━━━ Task inputs ━━━

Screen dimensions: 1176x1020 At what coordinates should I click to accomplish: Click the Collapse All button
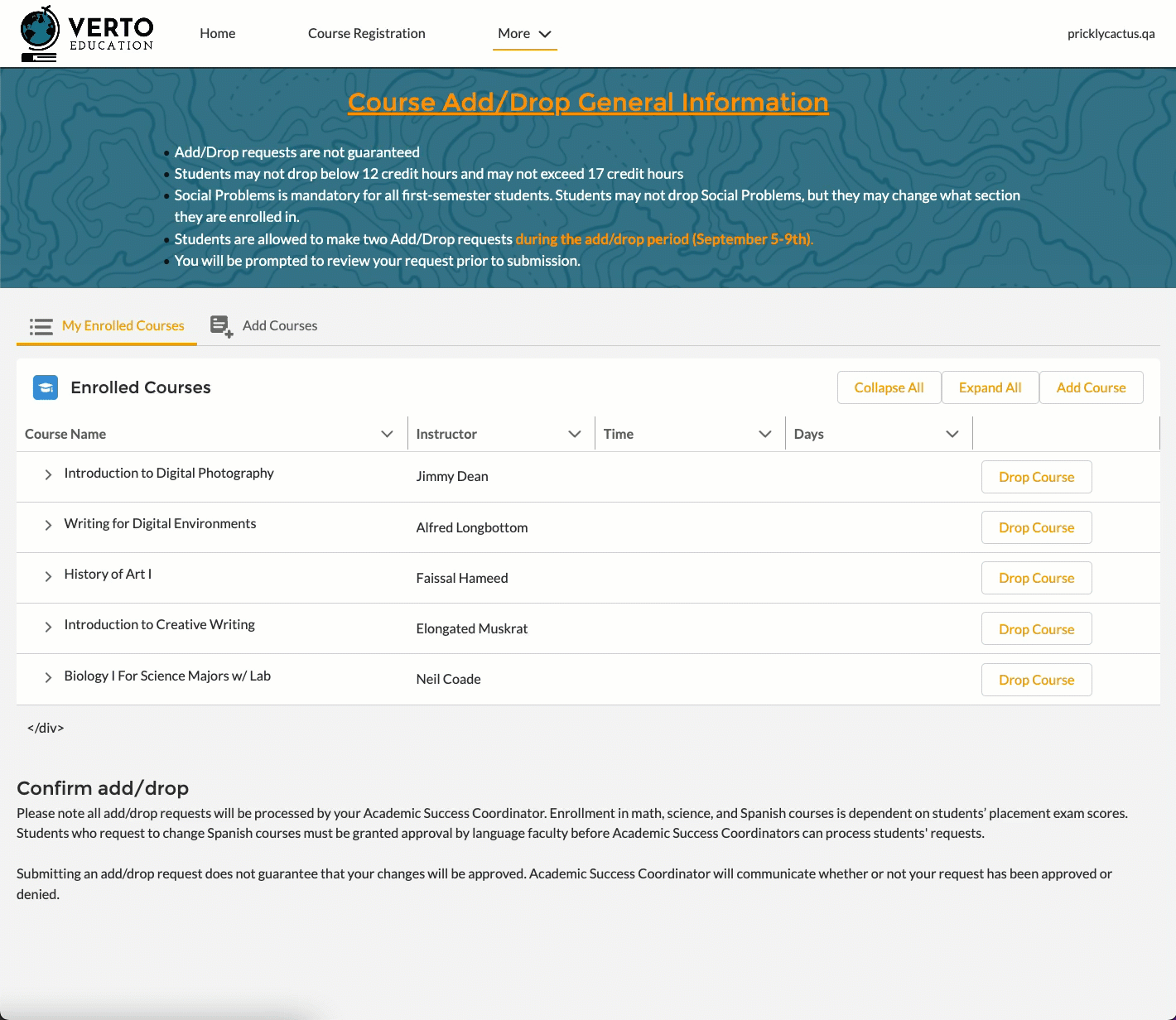point(889,387)
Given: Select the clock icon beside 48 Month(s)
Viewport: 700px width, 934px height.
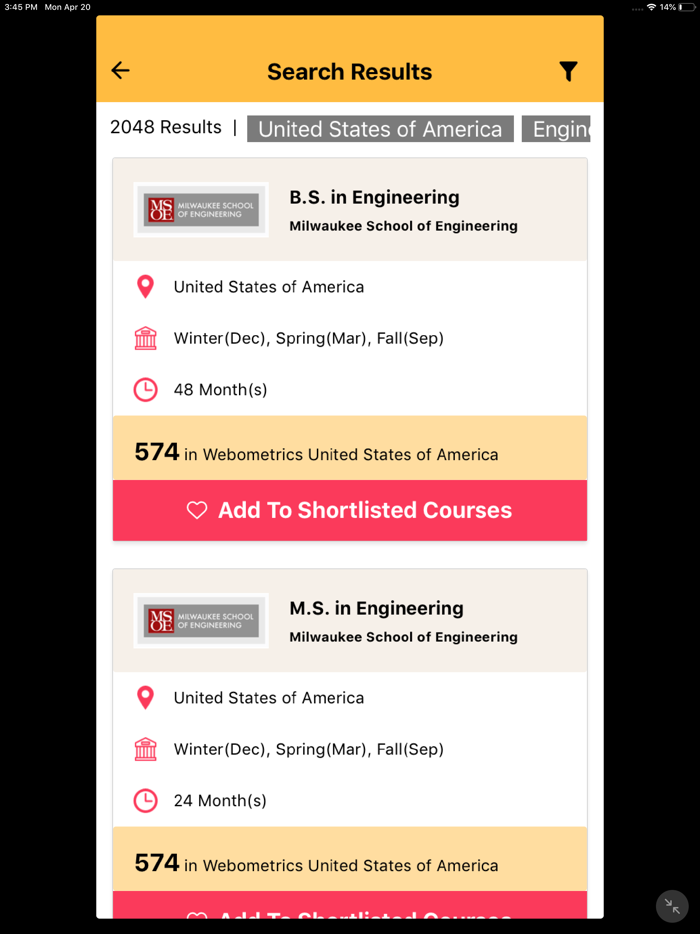Looking at the screenshot, I should coord(145,389).
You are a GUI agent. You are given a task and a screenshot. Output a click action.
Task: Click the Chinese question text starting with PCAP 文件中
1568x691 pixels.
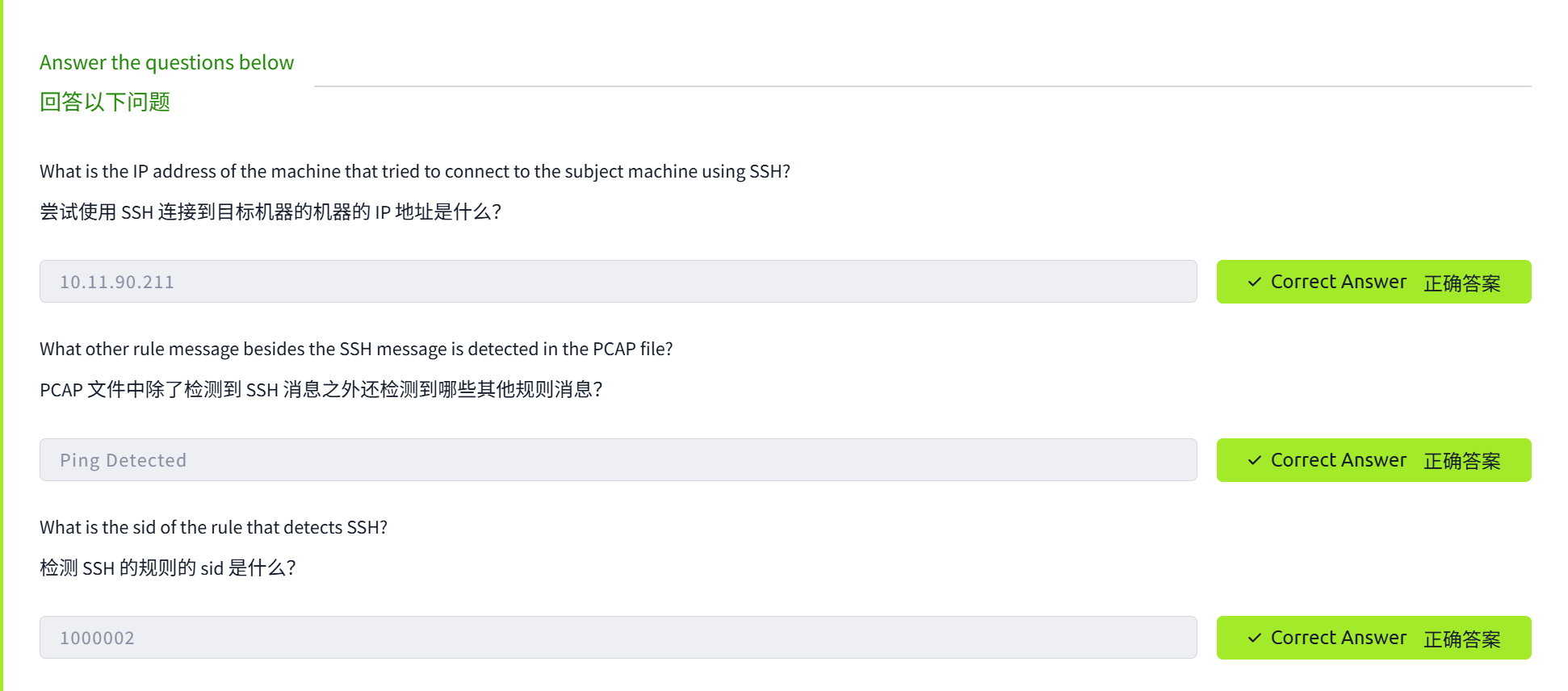321,389
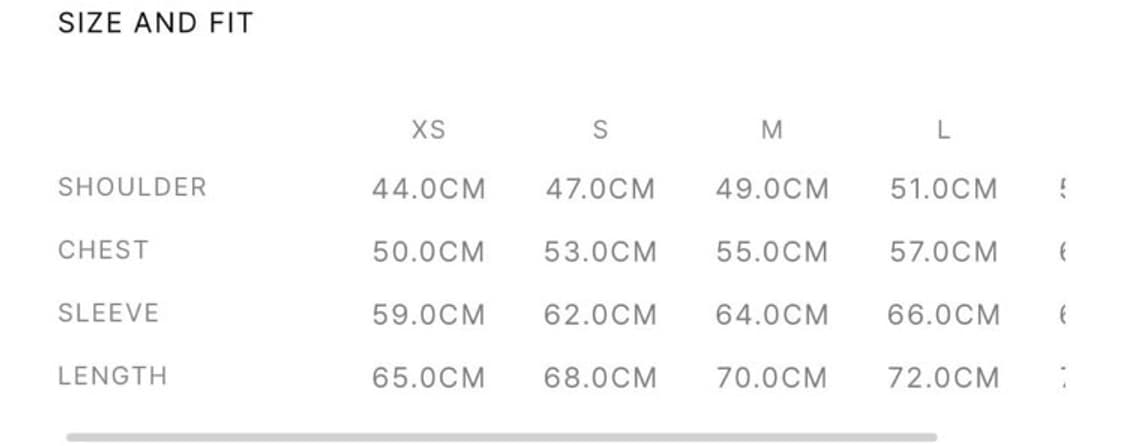Select the L length value 72.0CM
The image size is (1125, 446).
point(943,378)
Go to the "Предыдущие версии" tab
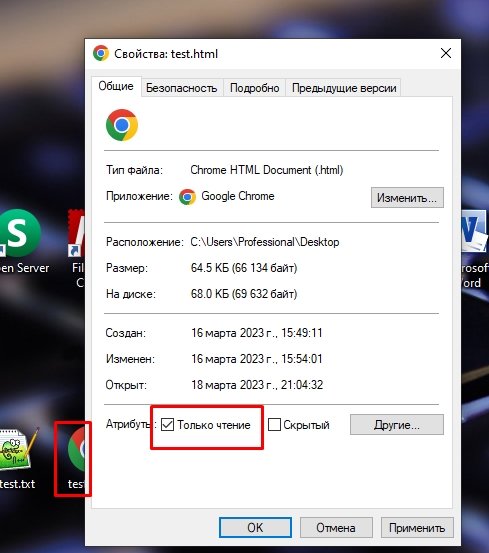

━━━

## Work instructions
Write out every line above exactly as it is, leaving out the pictures.

## Expected answer
Screen dimensions: 1176x1020 At what coordinates should I click to accomplish: Click the Collapse All button
point(889,387)
Given: Select the clock icon beside 48 Month(s)
Viewport: 700px width, 934px height.
Looking at the screenshot, I should coord(145,389).
You are a GUI agent. You are given a task and a screenshot. Output a click action.
Task: Click the Chinese question text starting with PCAP 文件中
1568x691 pixels.
321,389
Select the L length value 72.0CM
The image size is (1125, 446).
point(943,378)
Go to the "Предыдущие версии" tab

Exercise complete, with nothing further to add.